Stored records
◇ ◇ ◇ ◇

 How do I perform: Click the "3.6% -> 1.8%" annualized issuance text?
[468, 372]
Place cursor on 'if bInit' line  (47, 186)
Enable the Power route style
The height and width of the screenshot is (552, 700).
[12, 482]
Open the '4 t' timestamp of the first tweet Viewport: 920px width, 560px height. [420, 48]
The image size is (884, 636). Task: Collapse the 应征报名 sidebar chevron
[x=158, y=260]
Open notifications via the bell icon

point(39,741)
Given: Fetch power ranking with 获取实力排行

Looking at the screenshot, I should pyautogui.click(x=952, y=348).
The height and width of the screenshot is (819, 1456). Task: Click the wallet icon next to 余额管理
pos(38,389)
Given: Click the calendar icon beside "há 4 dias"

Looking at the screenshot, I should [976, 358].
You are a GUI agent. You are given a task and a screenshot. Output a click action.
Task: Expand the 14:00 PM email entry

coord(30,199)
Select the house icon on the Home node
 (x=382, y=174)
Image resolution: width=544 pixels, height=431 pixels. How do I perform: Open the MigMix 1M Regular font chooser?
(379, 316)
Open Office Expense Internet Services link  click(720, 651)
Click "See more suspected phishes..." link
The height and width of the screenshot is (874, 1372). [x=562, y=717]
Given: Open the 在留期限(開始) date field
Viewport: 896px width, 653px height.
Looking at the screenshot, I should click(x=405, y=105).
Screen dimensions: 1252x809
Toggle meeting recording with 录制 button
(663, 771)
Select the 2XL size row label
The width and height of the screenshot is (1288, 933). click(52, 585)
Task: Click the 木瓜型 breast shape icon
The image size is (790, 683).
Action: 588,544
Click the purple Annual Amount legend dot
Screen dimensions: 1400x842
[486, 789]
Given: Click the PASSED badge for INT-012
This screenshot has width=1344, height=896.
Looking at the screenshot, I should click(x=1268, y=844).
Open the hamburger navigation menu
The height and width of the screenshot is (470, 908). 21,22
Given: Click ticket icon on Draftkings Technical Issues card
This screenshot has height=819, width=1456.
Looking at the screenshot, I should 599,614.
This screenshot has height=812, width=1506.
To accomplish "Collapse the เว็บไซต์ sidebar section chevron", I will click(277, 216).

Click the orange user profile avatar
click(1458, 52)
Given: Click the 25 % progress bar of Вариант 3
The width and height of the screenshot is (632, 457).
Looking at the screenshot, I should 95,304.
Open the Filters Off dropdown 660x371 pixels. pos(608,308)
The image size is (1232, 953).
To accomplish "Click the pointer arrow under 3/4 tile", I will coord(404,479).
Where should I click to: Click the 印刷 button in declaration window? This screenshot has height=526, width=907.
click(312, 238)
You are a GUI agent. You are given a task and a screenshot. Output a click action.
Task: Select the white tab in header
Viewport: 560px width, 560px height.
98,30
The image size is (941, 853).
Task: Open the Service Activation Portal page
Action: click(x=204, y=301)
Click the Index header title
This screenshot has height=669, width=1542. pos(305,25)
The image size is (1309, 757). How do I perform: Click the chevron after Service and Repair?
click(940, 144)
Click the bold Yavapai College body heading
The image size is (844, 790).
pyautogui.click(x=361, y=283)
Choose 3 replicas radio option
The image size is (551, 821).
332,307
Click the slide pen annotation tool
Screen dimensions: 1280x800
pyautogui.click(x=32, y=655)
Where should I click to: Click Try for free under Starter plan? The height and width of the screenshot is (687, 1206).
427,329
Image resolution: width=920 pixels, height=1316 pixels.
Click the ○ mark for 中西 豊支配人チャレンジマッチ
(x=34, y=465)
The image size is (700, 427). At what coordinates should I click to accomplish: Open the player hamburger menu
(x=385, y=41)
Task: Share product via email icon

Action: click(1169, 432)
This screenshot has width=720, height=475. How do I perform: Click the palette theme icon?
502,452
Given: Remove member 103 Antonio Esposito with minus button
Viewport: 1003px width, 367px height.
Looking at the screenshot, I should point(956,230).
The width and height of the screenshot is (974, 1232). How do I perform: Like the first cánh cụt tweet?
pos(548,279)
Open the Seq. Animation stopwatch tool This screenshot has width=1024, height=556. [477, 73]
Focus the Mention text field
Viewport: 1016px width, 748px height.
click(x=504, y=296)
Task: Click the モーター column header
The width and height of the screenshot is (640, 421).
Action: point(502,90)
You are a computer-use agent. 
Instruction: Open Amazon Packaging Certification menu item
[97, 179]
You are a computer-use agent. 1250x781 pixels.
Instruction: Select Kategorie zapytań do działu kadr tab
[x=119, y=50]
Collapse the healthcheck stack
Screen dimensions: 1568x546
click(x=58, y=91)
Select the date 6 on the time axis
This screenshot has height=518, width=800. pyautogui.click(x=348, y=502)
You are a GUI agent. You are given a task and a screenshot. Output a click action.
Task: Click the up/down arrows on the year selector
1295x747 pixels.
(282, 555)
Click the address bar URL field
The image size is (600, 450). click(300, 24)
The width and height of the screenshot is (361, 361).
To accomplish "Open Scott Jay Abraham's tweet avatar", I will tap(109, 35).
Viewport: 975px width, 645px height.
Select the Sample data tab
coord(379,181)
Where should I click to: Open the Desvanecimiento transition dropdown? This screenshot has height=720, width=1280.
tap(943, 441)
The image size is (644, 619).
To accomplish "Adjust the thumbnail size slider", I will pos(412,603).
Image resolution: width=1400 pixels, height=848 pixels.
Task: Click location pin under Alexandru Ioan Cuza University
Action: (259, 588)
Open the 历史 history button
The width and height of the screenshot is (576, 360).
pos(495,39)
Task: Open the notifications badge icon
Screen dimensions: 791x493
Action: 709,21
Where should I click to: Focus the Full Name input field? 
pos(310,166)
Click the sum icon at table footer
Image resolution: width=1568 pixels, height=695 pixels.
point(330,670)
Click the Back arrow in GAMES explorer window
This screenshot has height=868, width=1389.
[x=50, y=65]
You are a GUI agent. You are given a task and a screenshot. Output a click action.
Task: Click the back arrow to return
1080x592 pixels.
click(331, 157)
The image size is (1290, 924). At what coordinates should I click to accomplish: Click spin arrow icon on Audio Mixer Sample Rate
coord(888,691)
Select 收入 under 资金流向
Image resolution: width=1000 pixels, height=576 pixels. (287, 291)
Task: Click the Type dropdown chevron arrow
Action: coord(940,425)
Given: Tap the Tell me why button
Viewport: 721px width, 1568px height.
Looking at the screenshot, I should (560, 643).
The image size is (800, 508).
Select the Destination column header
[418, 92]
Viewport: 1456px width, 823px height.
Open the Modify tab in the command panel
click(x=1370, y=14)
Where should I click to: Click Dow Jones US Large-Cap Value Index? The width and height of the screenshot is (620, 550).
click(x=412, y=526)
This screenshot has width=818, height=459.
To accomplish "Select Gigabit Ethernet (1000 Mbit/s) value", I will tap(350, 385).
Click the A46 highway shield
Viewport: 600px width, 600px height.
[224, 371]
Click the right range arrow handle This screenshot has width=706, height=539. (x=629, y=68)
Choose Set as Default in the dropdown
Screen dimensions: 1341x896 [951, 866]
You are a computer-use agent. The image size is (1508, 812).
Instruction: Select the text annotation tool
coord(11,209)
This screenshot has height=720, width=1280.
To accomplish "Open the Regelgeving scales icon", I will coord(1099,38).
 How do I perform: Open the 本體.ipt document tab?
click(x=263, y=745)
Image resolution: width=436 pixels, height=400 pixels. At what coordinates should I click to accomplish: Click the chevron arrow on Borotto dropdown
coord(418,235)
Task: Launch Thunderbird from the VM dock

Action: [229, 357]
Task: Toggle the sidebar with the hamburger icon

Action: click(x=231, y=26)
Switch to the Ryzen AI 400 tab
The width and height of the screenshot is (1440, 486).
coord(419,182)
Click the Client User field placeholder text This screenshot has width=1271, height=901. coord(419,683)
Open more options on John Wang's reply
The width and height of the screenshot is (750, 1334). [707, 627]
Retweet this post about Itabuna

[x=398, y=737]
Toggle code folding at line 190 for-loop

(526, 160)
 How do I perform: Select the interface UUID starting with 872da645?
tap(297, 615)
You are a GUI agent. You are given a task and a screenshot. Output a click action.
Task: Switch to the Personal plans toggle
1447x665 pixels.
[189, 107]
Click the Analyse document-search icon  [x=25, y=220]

◇ ◇ ◇ ◇

#### What you are asked to do:
Give back precisely the lines above that start at the line containing "Toggle meeting recording with 录制 button" and end at the line containing "Given: Click the PASSED badge for INT-012", inclusive. No other lines belong in the output.

#### Response for this exercise:
Toggle meeting recording with 录制 button
(663, 771)
Select the 2XL size row label
The width and height of the screenshot is (1288, 933). click(52, 585)
Task: Click the 木瓜型 breast shape icon
The image size is (790, 683).
Action: 588,544
Click the purple Annual Amount legend dot
Screen dimensions: 1400x842
[486, 789]
Given: Click the PASSED badge for INT-012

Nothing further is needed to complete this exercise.